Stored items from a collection

------------------------------------------------------------

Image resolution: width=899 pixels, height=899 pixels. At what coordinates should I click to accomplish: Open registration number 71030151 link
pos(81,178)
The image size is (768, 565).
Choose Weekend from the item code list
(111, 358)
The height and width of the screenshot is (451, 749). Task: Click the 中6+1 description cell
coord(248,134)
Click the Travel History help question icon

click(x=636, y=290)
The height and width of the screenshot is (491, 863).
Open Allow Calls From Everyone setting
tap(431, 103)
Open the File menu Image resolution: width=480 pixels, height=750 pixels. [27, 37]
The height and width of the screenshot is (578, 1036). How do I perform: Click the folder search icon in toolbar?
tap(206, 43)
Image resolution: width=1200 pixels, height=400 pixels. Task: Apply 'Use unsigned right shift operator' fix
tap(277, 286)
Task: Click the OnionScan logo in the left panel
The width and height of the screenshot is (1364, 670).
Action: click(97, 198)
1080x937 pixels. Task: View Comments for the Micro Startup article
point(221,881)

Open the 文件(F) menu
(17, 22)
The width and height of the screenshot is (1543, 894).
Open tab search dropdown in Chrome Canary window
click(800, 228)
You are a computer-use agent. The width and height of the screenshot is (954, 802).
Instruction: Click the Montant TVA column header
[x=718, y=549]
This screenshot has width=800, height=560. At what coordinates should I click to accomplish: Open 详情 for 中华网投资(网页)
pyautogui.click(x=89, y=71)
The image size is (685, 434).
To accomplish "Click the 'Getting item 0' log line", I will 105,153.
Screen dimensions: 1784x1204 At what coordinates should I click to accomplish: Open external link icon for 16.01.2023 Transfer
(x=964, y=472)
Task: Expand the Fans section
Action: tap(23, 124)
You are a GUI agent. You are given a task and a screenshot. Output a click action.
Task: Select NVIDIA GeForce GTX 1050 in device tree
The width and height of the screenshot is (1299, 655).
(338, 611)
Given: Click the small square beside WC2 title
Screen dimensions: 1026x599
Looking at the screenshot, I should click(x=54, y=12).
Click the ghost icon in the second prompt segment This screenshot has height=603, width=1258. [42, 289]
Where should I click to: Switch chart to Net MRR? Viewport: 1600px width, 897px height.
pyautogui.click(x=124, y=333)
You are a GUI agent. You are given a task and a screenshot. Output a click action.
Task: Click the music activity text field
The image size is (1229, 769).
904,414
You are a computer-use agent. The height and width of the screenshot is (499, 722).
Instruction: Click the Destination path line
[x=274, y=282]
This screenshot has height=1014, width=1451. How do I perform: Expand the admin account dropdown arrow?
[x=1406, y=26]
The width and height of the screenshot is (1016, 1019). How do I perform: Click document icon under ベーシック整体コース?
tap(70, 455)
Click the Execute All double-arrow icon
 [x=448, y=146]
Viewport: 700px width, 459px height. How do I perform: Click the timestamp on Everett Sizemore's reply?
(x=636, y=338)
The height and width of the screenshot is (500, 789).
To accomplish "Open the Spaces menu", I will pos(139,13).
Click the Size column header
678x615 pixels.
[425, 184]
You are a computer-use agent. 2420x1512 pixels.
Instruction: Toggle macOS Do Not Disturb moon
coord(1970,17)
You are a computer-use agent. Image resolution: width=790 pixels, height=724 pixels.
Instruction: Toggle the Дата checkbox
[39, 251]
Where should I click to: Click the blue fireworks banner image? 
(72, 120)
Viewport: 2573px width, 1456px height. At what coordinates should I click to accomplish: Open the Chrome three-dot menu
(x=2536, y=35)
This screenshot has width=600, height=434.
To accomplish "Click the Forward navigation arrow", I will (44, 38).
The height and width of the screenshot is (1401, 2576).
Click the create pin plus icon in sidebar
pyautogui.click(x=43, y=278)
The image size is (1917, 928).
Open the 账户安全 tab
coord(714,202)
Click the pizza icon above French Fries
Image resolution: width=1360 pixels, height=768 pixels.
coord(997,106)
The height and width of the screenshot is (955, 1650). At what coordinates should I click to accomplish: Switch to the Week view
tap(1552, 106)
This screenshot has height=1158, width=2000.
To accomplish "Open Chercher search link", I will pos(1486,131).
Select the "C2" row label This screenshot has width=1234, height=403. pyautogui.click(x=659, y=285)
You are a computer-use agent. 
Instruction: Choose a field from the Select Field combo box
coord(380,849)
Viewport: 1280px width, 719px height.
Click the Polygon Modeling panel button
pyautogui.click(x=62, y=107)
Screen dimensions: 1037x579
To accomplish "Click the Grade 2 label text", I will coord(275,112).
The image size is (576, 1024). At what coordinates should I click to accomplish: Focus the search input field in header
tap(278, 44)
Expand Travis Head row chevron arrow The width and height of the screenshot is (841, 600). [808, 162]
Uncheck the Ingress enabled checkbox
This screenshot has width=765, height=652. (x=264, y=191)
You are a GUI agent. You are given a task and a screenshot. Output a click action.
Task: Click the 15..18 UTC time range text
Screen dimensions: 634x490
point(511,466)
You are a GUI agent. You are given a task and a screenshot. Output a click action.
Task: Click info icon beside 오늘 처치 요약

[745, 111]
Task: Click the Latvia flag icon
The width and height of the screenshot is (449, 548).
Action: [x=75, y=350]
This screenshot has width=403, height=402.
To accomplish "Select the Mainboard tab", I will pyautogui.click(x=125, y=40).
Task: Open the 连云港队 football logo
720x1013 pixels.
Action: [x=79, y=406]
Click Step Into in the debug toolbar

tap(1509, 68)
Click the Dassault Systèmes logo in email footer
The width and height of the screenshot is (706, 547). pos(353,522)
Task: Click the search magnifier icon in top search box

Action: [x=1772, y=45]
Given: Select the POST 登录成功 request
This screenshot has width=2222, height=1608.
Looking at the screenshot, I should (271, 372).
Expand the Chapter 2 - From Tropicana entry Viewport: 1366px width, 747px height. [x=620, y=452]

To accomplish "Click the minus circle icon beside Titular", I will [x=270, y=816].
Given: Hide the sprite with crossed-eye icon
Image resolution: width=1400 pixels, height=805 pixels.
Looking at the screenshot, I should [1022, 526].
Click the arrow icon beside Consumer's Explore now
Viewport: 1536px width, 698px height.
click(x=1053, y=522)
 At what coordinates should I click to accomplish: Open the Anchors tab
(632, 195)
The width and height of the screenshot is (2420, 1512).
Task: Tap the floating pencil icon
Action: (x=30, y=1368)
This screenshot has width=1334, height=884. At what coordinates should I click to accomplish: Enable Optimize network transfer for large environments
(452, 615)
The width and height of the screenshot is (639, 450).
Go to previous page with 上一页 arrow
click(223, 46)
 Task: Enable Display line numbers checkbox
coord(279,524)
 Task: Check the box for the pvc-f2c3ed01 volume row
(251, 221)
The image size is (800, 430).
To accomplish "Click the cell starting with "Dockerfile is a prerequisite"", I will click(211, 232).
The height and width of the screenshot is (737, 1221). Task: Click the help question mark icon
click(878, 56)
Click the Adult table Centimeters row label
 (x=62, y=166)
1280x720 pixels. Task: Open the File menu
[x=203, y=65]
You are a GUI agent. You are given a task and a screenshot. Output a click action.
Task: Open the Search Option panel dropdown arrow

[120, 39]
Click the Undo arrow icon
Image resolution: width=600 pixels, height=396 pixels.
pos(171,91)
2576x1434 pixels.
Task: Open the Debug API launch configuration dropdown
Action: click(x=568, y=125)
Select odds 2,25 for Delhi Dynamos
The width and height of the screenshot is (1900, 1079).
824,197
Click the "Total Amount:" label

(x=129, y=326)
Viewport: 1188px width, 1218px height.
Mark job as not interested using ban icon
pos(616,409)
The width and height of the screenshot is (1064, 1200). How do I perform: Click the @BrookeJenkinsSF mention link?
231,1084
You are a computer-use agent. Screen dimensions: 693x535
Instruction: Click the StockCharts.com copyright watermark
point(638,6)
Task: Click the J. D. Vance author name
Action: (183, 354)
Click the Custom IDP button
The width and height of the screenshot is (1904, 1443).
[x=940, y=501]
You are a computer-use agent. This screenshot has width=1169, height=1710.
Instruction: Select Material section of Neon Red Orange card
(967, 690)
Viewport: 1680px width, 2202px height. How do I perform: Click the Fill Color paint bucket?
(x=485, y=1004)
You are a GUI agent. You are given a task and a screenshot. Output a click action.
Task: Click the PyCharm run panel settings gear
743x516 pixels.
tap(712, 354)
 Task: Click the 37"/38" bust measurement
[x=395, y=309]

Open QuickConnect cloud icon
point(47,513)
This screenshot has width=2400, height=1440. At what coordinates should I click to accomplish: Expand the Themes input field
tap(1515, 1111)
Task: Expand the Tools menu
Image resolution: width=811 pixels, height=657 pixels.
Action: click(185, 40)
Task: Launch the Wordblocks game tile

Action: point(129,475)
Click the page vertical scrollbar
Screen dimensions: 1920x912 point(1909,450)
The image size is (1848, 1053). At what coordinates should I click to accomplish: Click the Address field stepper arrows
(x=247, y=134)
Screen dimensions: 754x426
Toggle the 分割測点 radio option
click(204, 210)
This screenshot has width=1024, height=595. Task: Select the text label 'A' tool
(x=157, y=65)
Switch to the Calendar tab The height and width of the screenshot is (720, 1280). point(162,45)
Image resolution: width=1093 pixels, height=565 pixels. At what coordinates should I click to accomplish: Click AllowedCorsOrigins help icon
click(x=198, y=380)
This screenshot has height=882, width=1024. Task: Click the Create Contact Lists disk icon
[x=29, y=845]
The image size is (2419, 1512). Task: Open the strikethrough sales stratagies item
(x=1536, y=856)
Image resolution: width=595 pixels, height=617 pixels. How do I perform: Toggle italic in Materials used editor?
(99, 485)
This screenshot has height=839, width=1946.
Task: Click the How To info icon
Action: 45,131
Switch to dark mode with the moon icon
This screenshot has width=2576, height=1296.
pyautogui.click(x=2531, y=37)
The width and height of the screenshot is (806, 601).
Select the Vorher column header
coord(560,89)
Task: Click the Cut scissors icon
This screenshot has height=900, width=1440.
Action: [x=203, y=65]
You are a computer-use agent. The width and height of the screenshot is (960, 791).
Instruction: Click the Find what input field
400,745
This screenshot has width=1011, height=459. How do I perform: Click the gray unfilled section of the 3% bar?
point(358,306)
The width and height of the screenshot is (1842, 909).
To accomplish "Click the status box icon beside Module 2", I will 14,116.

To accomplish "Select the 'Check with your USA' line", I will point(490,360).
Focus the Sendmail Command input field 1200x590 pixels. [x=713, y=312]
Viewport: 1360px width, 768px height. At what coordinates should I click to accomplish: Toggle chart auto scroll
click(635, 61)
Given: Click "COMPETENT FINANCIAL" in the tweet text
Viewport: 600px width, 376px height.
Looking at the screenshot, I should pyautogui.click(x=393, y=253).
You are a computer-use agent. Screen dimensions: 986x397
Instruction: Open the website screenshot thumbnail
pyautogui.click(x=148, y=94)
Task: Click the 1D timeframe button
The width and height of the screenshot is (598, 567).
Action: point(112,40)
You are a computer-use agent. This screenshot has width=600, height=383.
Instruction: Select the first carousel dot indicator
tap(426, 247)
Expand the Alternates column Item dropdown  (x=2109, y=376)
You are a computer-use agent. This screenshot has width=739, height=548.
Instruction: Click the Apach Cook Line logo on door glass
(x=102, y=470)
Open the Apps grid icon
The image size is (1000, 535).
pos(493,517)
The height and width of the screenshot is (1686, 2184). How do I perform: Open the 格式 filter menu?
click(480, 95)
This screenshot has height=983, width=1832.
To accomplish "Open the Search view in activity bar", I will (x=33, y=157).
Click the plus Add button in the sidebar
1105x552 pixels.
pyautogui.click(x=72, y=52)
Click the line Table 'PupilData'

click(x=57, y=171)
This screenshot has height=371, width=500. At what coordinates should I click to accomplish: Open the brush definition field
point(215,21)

------------------------------------------------------------

Arrange the stretch from the start of the listing through the line containing "coord(248,134)" as a Markdown table with columns "Row" and "Line", leaving out any blank lines.

| Row | Line |
|---|---|
| 1 | Image resolution: width=899 pixels, height=899 pixels. At what coordinates should I click to accomplish: Open registration number 71030151 link |
| 2 | pos(81,178) |
| 3 | The image size is (768, 565). |
| 4 | Choose Weekend from the item code list |
| 5 | (111, 358) |
| 6 | The height and width of the screenshot is (451, 749). Task: Click the 中6+1 description cell |
| 7 | coord(248,134) |